The Director General, Mike Moore, invited ministers from 22 countries to meet informally in
Mexico City in August and in Singapore in October, prior to the Doha meeting set for
November 2001. At the occasion, an Ambassador from a developed country reported:
“These were not decision-making sessions and were not meant to be. They were
important, first, for building relationships between people. This way you didn’t show up in
Doha and shake hands for the first time. There were lunches where no one was present except
ministers. So they could relax and begin to get to know each other. And second, they were
important for putting thins in a political context. Pascal Lamy would say things like, “you’ve
got to understand that I have got to have something on environment”. These were all
politicians and they all understand political demands. And so I heard some say, “Well, I don’t
like want you are doing and don’t agree, but I hadn’t quite thought of it that way”. These
meetings were very very useful. I don’t think Doha would have been a success without them”.

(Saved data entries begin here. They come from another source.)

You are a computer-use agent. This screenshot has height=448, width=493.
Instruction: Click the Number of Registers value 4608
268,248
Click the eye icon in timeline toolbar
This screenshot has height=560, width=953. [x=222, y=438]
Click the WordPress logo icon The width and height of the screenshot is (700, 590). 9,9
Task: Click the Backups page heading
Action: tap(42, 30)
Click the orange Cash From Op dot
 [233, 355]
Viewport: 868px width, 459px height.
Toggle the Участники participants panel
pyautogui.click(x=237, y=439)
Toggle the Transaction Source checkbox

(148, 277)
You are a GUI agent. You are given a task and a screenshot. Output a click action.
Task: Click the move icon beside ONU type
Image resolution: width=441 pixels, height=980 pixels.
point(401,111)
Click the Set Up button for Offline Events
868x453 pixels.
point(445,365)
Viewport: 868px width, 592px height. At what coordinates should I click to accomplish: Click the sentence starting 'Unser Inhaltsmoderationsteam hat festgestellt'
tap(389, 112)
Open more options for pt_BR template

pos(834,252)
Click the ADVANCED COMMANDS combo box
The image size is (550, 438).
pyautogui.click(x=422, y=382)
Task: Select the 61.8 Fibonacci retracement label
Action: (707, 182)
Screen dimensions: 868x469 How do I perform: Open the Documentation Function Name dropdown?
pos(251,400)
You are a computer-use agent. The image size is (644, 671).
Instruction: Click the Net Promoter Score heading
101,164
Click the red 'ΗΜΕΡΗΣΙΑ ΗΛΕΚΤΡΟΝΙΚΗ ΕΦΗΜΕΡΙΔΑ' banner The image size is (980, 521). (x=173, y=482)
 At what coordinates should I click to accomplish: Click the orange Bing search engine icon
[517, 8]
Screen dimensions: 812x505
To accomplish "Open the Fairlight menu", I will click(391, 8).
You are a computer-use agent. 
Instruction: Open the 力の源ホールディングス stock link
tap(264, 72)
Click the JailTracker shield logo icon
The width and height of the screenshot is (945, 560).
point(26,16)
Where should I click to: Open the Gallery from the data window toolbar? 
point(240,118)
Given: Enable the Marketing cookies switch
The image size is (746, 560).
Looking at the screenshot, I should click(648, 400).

These meetings are off record, first in small conference room in the DG’s office. Each time it
was the same list of countries invited, the Quad, and regularly included developing countries
such as Brazil, Argentina, Chile, Mexico, Egypt, Morocco, India, Singapore or Malaysia. Like
minded countries such as Switzerland or Scandinavian countries were also invited. Käre Bryn,
Norway’s Ambassador and chair of the WTO General Council, held also frequent Council
meetings, and private consultations in order to propose a set of procedures that would permit
some work to be done privately in small groups while respecting the authority of the plenary
meeting (Odell 2005: 434). The chair can exercise considerable impact on the de facto
exclusion of certain members and their interests (Mayashekhi, Tuerk 2003: 10). However,
there has been a concerted attempt to maintain balance between developed and developing
countries at least after the Seattle meeting.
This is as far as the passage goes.